The more sensitize we allow ourselves to become (which is a deeply powerful thing if we learn how to hold, harness, and protect our sensitivity), the more we become aware of how another person’s energy impacts our own and the way we perceive the world around us.

Now, let’s add the heart-sxx connection to this equation.

I’ve intentionally chosen to re-establish the heart-sex connection in my body.

Because the only sex I’m interested in is sex where love is present.

Because the only way to connect the crown (chakra) to our sex (sacral chakra) is through the heart. So if we’re wanting our sex to be a spiritual practice, our heart has to be online.

That’s why casual sxx tends not to work for me. I’m not closed to it, but I’m incredibly mindful of the awareness that I genuinely feel at least 90% (likely more, but I’m being conservative) of the sex happening in the united states is trauma-based sex.

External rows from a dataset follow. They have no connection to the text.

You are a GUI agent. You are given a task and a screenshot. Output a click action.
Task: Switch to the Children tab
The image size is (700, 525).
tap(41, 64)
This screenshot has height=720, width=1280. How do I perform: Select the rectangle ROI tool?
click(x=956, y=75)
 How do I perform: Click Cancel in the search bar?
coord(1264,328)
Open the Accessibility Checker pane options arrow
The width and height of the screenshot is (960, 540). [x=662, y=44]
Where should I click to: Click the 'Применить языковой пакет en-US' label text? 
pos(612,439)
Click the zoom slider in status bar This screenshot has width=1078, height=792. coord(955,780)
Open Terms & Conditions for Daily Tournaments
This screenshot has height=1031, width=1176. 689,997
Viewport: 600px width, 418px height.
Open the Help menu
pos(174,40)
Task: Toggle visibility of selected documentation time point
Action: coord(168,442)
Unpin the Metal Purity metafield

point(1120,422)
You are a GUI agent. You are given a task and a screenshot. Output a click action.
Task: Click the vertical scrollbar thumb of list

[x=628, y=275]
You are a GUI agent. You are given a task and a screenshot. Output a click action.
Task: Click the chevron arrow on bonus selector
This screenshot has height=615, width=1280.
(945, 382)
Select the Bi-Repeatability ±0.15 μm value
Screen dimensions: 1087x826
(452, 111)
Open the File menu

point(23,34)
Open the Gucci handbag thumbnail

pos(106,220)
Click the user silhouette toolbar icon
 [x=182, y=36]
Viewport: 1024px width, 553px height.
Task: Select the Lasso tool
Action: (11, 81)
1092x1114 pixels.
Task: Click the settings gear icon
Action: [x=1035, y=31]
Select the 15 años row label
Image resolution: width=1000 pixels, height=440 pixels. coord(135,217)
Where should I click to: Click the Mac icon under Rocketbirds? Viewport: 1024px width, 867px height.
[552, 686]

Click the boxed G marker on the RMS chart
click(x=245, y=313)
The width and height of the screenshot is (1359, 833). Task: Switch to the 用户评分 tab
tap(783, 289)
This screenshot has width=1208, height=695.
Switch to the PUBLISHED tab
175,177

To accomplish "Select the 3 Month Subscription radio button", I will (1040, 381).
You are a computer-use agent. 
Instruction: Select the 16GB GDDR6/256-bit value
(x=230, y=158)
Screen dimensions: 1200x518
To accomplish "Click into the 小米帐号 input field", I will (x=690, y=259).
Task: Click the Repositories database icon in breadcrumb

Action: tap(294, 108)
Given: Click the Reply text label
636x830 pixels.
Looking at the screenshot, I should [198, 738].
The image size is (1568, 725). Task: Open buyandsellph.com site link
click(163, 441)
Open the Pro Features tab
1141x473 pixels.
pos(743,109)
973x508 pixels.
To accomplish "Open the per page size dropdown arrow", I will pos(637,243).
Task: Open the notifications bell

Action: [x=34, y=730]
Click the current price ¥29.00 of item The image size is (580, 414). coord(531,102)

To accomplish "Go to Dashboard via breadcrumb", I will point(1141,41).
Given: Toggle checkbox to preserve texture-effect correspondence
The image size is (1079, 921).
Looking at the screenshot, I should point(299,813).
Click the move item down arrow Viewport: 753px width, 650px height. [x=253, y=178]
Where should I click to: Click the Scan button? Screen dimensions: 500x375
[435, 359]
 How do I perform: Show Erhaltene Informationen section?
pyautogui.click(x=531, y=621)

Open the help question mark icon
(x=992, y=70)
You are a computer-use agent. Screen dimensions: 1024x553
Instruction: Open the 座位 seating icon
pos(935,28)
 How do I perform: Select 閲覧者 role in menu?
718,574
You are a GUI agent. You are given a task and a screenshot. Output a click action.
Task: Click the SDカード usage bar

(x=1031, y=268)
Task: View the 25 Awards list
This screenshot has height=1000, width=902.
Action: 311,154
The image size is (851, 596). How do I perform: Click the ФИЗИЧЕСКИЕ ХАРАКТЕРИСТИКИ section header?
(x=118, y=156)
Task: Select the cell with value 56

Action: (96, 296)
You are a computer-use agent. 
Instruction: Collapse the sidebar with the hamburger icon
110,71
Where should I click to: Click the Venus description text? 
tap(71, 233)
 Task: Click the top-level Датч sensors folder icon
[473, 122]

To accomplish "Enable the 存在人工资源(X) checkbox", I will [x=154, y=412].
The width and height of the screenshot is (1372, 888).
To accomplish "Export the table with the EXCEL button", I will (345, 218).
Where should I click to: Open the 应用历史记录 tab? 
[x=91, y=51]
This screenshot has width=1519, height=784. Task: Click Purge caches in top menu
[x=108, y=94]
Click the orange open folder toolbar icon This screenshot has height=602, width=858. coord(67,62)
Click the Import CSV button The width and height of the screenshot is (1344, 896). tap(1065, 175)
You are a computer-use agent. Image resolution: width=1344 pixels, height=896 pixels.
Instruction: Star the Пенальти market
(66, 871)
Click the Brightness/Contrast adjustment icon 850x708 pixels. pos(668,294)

Meaning, most of the sex happening at least in the united states is still being engaged in from an unconscious place where we’re:

• dissociating from our body on some level during all or part of the experience

• performing or trying to be seen in a certain way to please or “hook” the other person

• objectifying or projecting (which is also de-humanizing) the person we’re having sex with

Each of the above patterns are symptoms and signifiers of trauma-based sex, and I am personally devoted to slowing the f*ck down in my sexual experiences so I am deeply present and embodied in my sexual experiences so I:

• am not re-perpetuating patterns of self-abandonment or manipulation

• am honoring the person across from me as a brother and sacred kin on the path

• am honoring my creative channel and energy which is inherently linked to my sexuality

#3 is the final piece I’ll land on for now.

For those of us who are teachers, thought leaders, creators, visionary entrepreneurs, guides, or community leaders of any sort…deep intentionality regarding who and how we’re having sex is integral if we value the integrity of our creations.

Sxxual energy IS our creative energy, and our creative channel is influenced by the consciousness of those we share our sexual space with.

If we’re operating in distortion in our intimate or sexual relationships (playing out old patterns rooted in shame, people-pleasing, control, or self-abandonment), it’s going to influence the purity, clarity, and stability of our creative channel.

Our life force energy, our creative energy, and our sexuality as visionaries stewarding important messages and paradigm shifts in the world, is one of our most important assets.

And as a result, I believe discernment around who we share our bodies, hearts, sexual energy, and consciousness with (all four of which I believe our integral to a fully embodied and satisfying sexual experience) is one of the most important things we can devote ourselves to.